Sekali lagi Tsabit terkejut karena wanita yang kini menjadi istrinya itu pun
menyambut uluran tangannya.
Tsabit sempat
terhenyak menyaksikan kenyataan itu. “Bukankah menurut ayahnya, dia adalah
wanita tuli dan bisu tetapi ternyata dia menyambut salamku dengan baik. Jika
demikian berarti wanita yang ada di hadapanku ini dapat mendengar dan tidak
bisu. Ayahnya juga mengatakan bahwa dia buta dan lumpuh tetapi ternyata dia
menyambut kedatanganku dengan ramah dan mengulurkan tangan dengan mesra pula.”
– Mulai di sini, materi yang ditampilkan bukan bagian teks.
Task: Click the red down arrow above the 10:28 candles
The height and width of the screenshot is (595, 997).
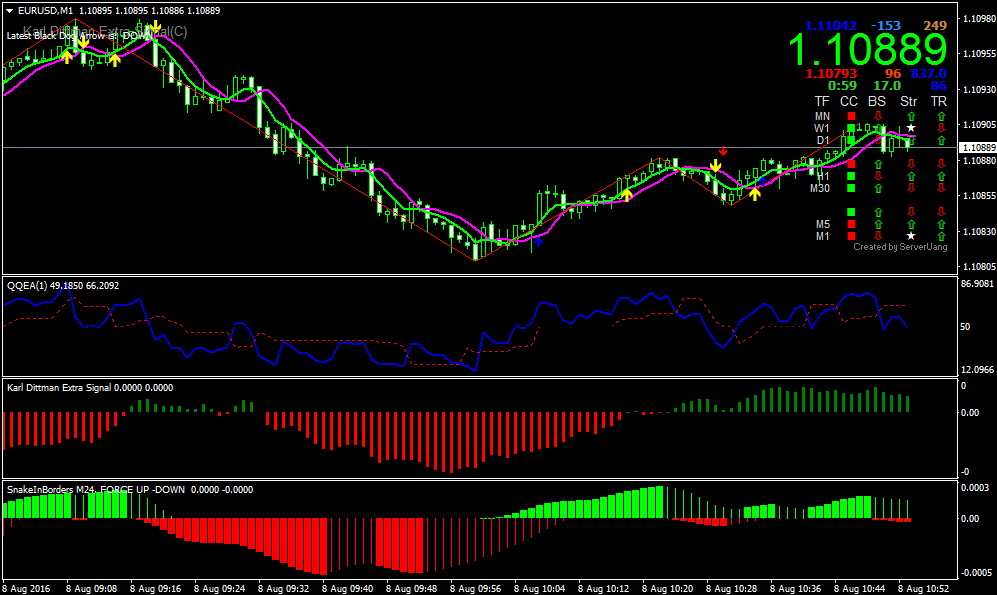Action: click(723, 151)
Kata Tsabit dalam hatinya. Tsabit berpikir, mengapa ayahnya menyampaikan
berita-berita yang bertentangan dengan yang keadaan yang sebenarnya?

Tsabit
bertanya lagi,”Ayahmu juga mengatakan bahwa engkau tuli. Mengapa?” Wanita itu
menjawab,”Ayahku benar, karena aku tidak pernah mau mendengar berita dan cerita
orang yang tidak membuat ridho ALLOOH.
Ayahku juga
mengatakan kepadamu bahwa aku bisu dan lumpuh, bukan?” wanita itu balik
bertanya kepada Tsabit yang kini telah sah menjadi suaminya. Tsabit mengangguk
perlahan membenarkan pertanyaan istrinya. Wanita itu kemudian berkata,”Aku
dikatakan bisu karena dalam banyak hal, aku hanya menggunakan lidahku untuk
menyebut Asma ALLOOH Ta’aala saja. Aku juga dikatakan lumpuh karena kakiku
tidak pernah pergi ke tempat-tempat yang bisa menimbulkan kemarahan ALLOOH
Ta’aala.”
Tsabit amat
bahagia mendapatkan istri yang ternyata amat shoolichah. Dengan bangga ia juga
berkata tentang istrinya,”Ketika kulihat wajahnya dia bagaikan bulan purnama di
malam yang gelap.”
Tsabit dan
istrinya yang shoolichah dan cantik itu hidup rukun dan berbahagia. Tidak lama
kemudian mereka dikaruniai seorang putra yang ilmunya memancarkan hikmah ke
seluruh penjuru dunia. Dia adalah Imam Abu Hanifah atau Nu’man bin Tsabit RA.